Taking a Second Look: How One County is Working to Minimize Pretrial Detention

By: Patrick Griffin

Featured Jurisdictions Jail Populations Pretrial Services January 8, 2018

The initial decision to detain or release an accused person, either with or without financial and other conditions, is made by a judicial officer—usually pretty quickly, and often with a minimum of information. But this quick decision can have serious long-term consequences, and not just for individual detainees.

So why not take a second look?

Eight Safety and Justice Challenge sites have instituted procedures for revisiting initial detention and bail decisions on a routine basis. From a system point of view, it’s about “saving bed days”—finding ways to minimize unnecessary pretrial holding. For individual defendants, though, second looks like these can save a lot more—jobs, families, even lives. Some of the second-look approaches being taken by Safety and Justice Challenge jurisdictions are simple; some are highly complex and collaborative. Lucas County, Ohio’s is both.

It’s called the Population Review Team: about ten people as a rule, including representatives of the Toledo Legal Aid Society (which represents indigent defendants) and the City of Toledo Law Department (which prosecutes them), along with the Lucas County Sheriff’s Office, Pretrial Services, the Criminal Justice Coordinating Council, and other local agencies and providers. They meet every week for a couple of hours, combing page by page through a fat printout showing charges, criminal histories, risk assessment scores and other details on Lucas County’s entire pretrial jail population.

They’re looking for deals: good candidates for a modified bond, release on appropriate conditions, or expedited case resolution.
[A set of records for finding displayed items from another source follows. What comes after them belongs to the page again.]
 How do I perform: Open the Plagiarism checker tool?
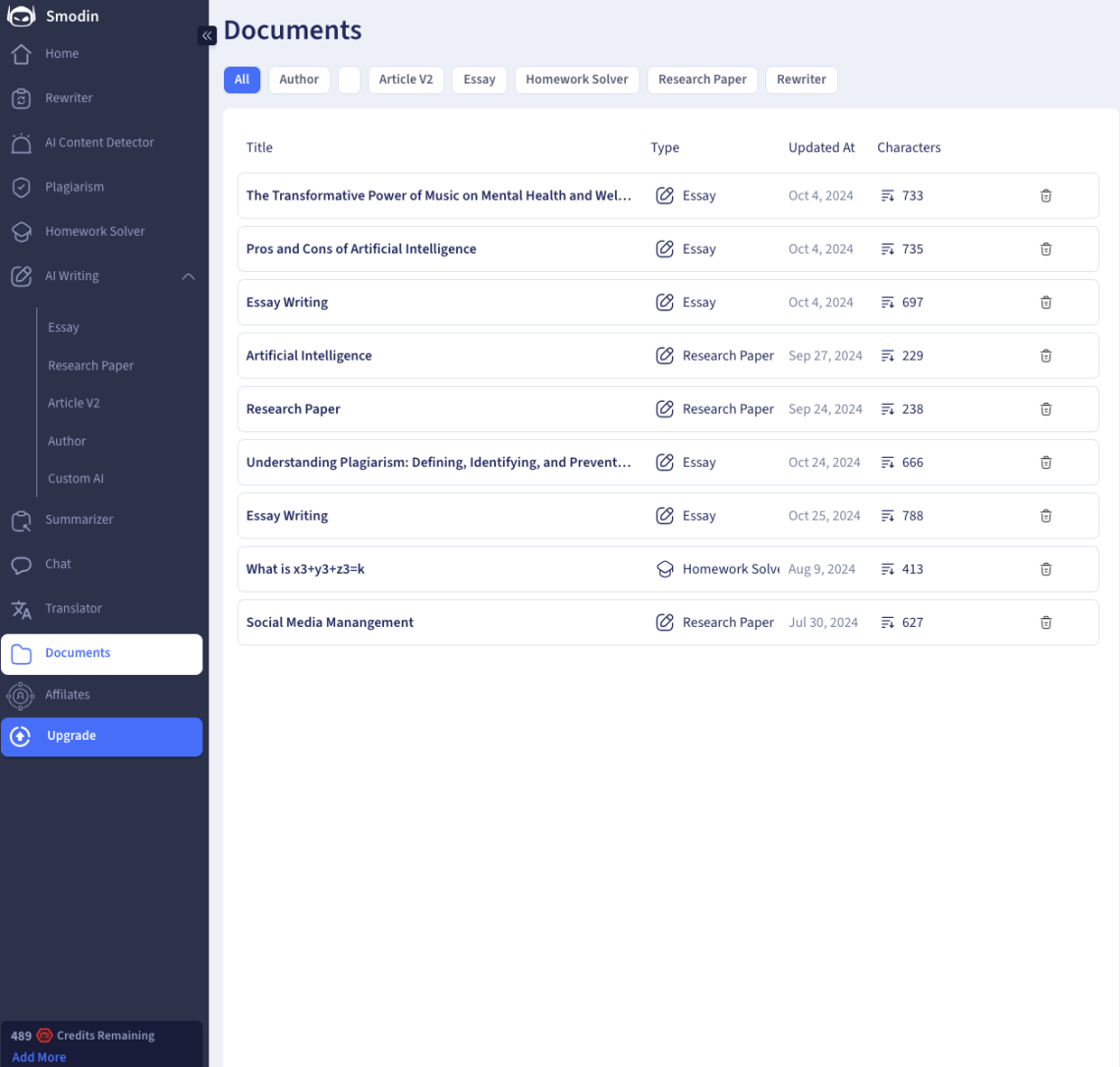pos(75,187)
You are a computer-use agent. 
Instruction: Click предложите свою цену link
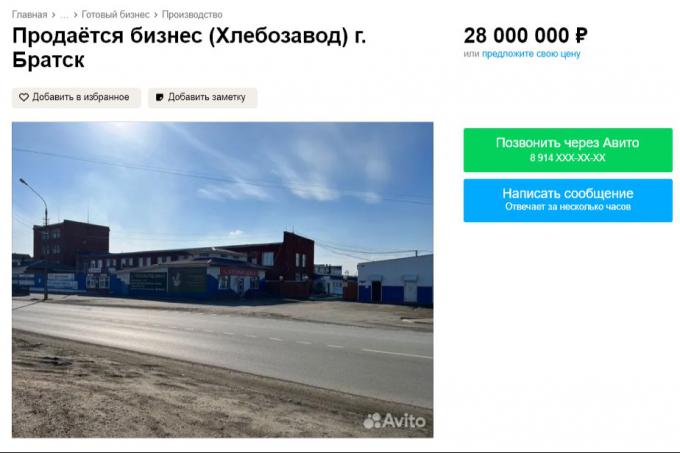click(531, 54)
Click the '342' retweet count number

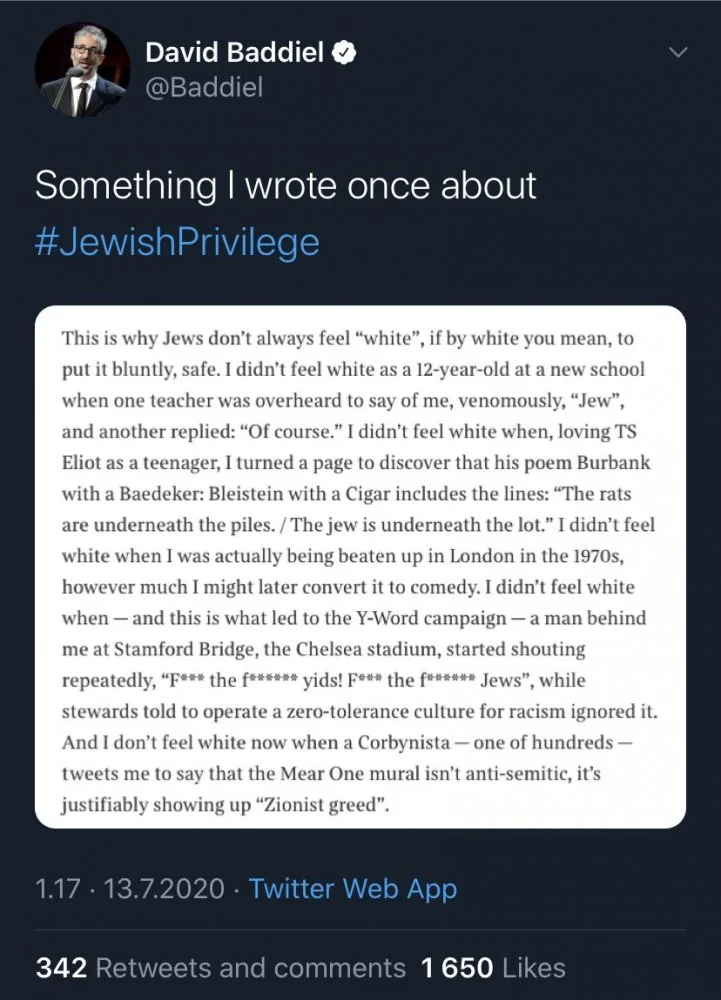click(x=61, y=968)
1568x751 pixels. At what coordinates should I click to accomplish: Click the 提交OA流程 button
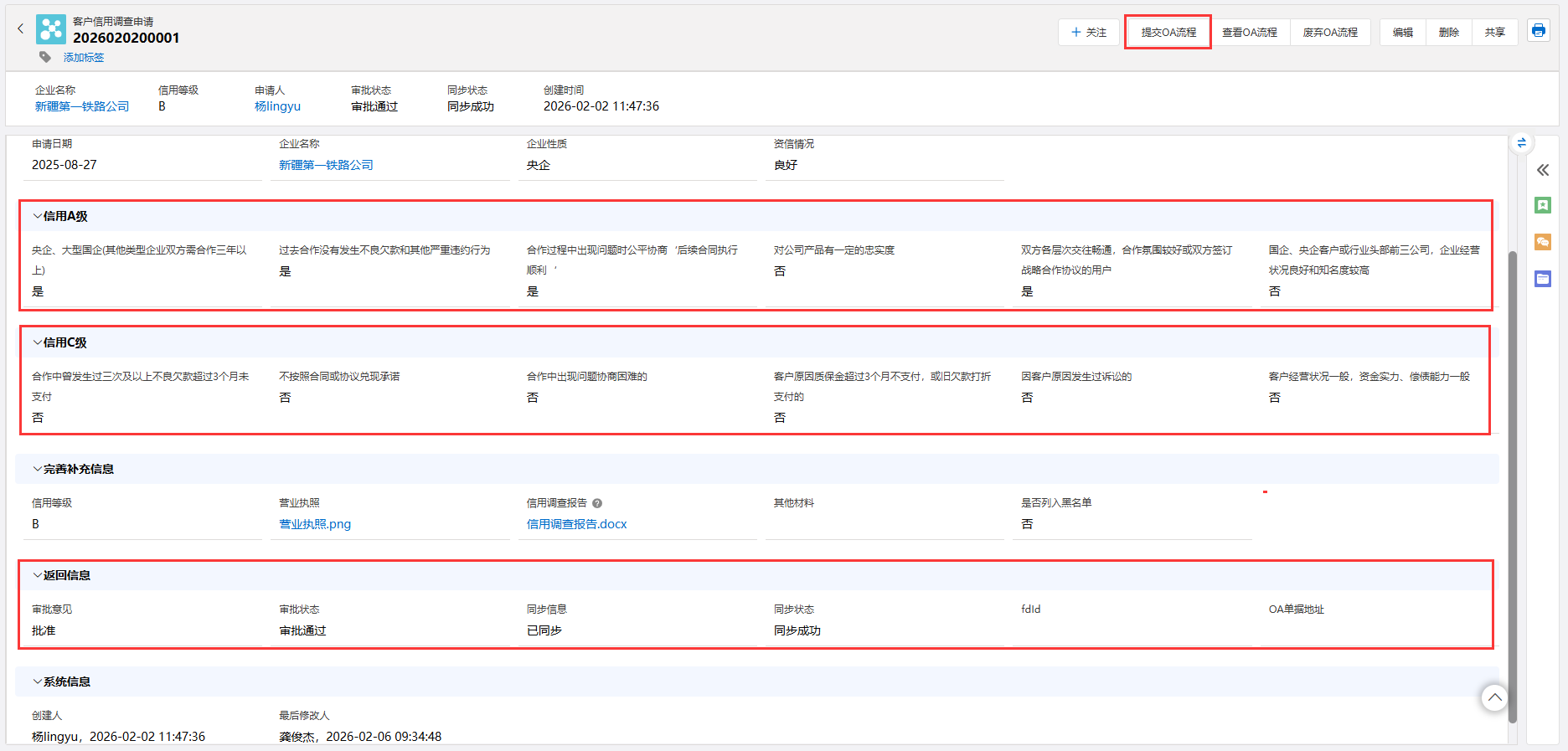[x=1168, y=33]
They concentrate on defendants who were recommended for pretrial release by the county’s risk instrument, the PSA Court, but who for one reason or other were held anyway, as well as defendants charged with low-level offenses but not recommended for release because of past criminal activity or failures to appear. They don’t just rely on what’s in the printout: each of the participants has access to sources of additional information about defendants—affidavits and incident reports on file, needs assessment results, community service histories, active cases in neighboring court systems, etc.

Sean McNulty, the Toledo Legal Aid Society’s Chief Public Defender and a frequent participant in Population Review Team meetings, says that “if we can predict the likely outcome of a case at the next court event, then this review provides us with an opportunity to reach that outcome in two days, not two weeks. It helps the system become more efficient, but it also affords our clients a chance to be released from custody earlier-—thereby decreasing the likelihood that their lives will further destabilize while they remain incarcerated.

When the meeting is over and the team’s release recommendations have been recorded, the defender representative typically heads straight across the street to meet with clients in the Lucas County Jail, explain the Population Review project, and present the proposed offers. If clients agree, their cases come before a Toledo Municipal Court judge at an expedited hearing a day or two later, and they are released.

Regular deep dives into the county’s pretrial population have given Population Review Team members a chance to spot trends, detect bottlenecks and snags, and come up with simple policy fixes for chronic problems. The project has engendered useful habits of interagency collaboration and information sharing, and created a sense that there are certain basic goals and values—efficiency, proportionality, common sense—that everyone in the justice system ought to own.

Lucas County has plans to expand its Population Review Team approach in 2018, hoping to get similar benefits with a new target population: people being held for felonies who have an identified need for mental health or substance abuse treatment. The hope for the expansion—led by the Toledo Legal Aid Society and dubbed the Opportunity Project—is that a connection to services at the pretrial stage can improve court and other outcomes for a behavioral health population.